- Task statement -
Your output should be the lines from the one containing "This screenshot has height=354, width=381." through the last line below, both ends included, exactly as written and free of pictures.

Screenshot grounding data:

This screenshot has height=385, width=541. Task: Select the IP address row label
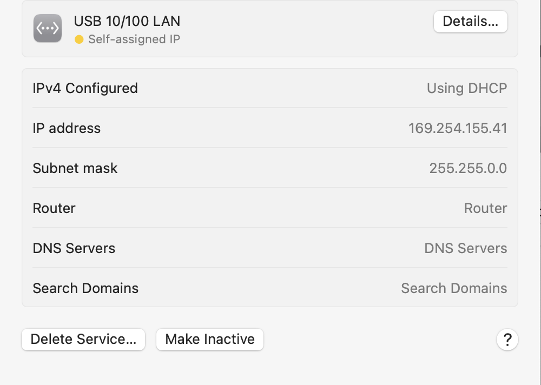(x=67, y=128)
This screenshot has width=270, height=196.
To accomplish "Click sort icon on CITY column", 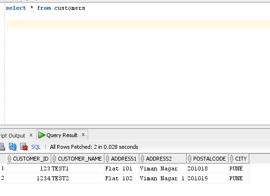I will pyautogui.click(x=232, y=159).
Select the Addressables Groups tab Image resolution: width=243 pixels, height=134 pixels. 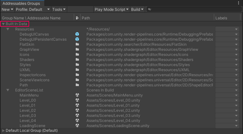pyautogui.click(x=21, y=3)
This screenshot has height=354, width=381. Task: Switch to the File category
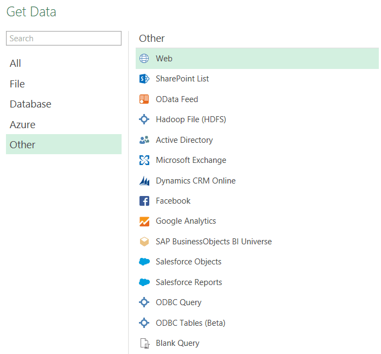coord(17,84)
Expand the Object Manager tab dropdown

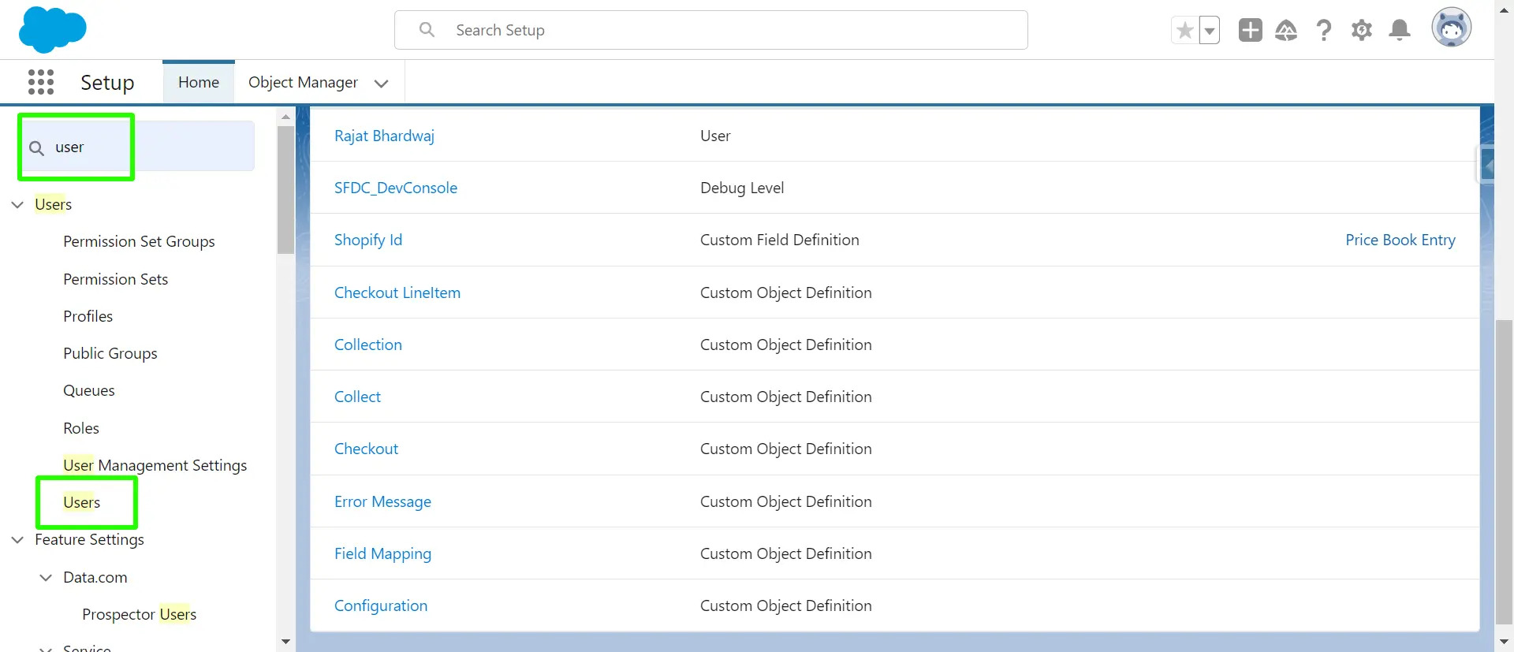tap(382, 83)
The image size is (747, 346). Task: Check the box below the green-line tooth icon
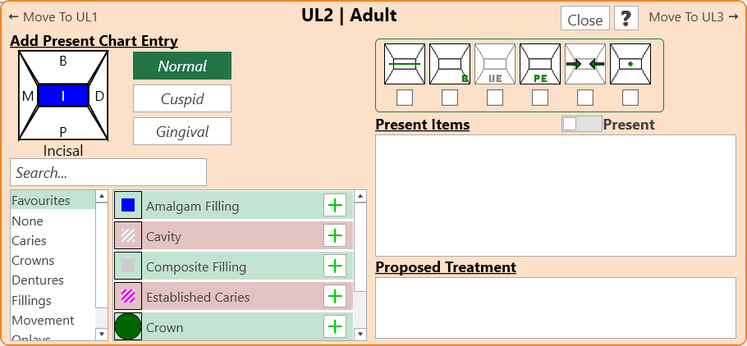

- Exercise response -
This screenshot has height=354, width=381. Task: Switch to the File category
coord(17,84)
Expand the Object Manager tab dropdown

tap(382, 83)
The image size is (747, 346). Task: Check the box below the green-line tooth icon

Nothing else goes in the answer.